## Exercise goal
Rewrite the listing below, changing "Collapse" to "Expand" and leaving every other line unchanged.

## Data listing
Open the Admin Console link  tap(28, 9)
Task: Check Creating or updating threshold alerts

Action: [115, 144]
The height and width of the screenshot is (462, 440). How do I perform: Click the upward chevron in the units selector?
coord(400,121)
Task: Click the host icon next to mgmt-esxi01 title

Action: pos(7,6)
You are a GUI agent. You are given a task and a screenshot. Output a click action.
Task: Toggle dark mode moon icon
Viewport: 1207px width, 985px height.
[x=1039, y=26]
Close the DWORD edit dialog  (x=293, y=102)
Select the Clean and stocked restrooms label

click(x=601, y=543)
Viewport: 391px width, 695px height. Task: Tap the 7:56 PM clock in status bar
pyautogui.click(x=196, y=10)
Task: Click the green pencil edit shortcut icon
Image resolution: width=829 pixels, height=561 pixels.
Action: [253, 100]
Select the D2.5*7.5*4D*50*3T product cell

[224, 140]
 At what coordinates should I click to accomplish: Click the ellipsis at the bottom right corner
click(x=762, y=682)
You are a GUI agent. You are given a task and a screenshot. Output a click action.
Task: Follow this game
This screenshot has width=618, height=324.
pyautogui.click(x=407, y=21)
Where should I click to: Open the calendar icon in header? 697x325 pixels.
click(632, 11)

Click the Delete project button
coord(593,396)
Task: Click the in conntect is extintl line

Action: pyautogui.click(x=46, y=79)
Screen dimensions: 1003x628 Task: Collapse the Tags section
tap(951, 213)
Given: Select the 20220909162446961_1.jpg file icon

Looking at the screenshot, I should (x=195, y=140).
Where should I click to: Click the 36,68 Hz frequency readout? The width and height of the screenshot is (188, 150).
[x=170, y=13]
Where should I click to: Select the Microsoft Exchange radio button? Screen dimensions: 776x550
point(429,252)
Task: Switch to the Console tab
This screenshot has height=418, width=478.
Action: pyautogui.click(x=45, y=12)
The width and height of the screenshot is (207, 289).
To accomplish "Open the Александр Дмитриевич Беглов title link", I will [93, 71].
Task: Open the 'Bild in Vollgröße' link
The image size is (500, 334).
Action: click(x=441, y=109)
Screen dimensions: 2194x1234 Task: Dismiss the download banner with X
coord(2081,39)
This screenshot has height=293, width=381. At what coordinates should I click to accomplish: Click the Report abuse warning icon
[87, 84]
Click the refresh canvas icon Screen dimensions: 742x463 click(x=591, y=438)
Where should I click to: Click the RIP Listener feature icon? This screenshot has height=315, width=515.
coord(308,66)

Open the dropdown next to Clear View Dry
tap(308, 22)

## Final answer
Open the Admin Console link  tap(28, 9)
Task: Check Creating or updating threshold alerts

Action: [115, 144]
The height and width of the screenshot is (462, 440). How do I perform: Click the upward chevron in the units selector?
coord(400,121)
Task: Click the host icon next to mgmt-esxi01 title

Action: pos(7,6)
You are a GUI agent. You are given a task and a screenshot. Output a click action.
Task: Toggle dark mode moon icon
Viewport: 1207px width, 985px height.
[x=1039, y=26]
Close the DWORD edit dialog  (x=293, y=102)
Select the Clean and stocked restrooms label

click(x=601, y=543)
Viewport: 391px width, 695px height. Task: Tap the 7:56 PM clock in status bar
pyautogui.click(x=196, y=10)
Task: Click the green pencil edit shortcut icon
Image resolution: width=829 pixels, height=561 pixels.
Action: [253, 100]
Select the D2.5*7.5*4D*50*3T product cell

[224, 140]
 At what coordinates should I click to accomplish: Click the ellipsis at the bottom right corner
click(x=762, y=682)
You are a GUI agent. You are given a task and a screenshot. Output a click action.
Task: Follow this game
This screenshot has width=618, height=324.
pyautogui.click(x=407, y=21)
Where should I click to: Open the calendar icon in header? 697x325 pixels.
click(632, 11)

Click the Delete project button
coord(593,396)
Task: Click the in conntect is extintl line

Action: pyautogui.click(x=46, y=79)
Screen dimensions: 1003x628 Task: Expand the Tags section
tap(951, 213)
Given: Select the 20220909162446961_1.jpg file icon

Looking at the screenshot, I should (x=195, y=140).
Where should I click to: Click the 36,68 Hz frequency readout? The width and height of the screenshot is (188, 150).
[x=170, y=13]
Where should I click to: Select the Microsoft Exchange radio button? Screen dimensions: 776x550
point(429,252)
Task: Switch to the Console tab
This screenshot has height=418, width=478.
Action: pyautogui.click(x=45, y=12)
The width and height of the screenshot is (207, 289).
To accomplish "Open the Александр Дмитриевич Беглов title link", I will [93, 71].
Task: Open the 'Bild in Vollgröße' link
The image size is (500, 334).
Action: click(x=441, y=109)
Screen dimensions: 2194x1234 Task: Dismiss the download banner with X
coord(2081,39)
This screenshot has height=293, width=381. At what coordinates should I click to accomplish: Click the Report abuse warning icon
[87, 84]
Click the refresh canvas icon Screen dimensions: 742x463 click(x=591, y=438)
Where should I click to: Click the RIP Listener feature icon? This screenshot has height=315, width=515.
coord(308,66)

Open the dropdown next to Clear View Dry
tap(308, 22)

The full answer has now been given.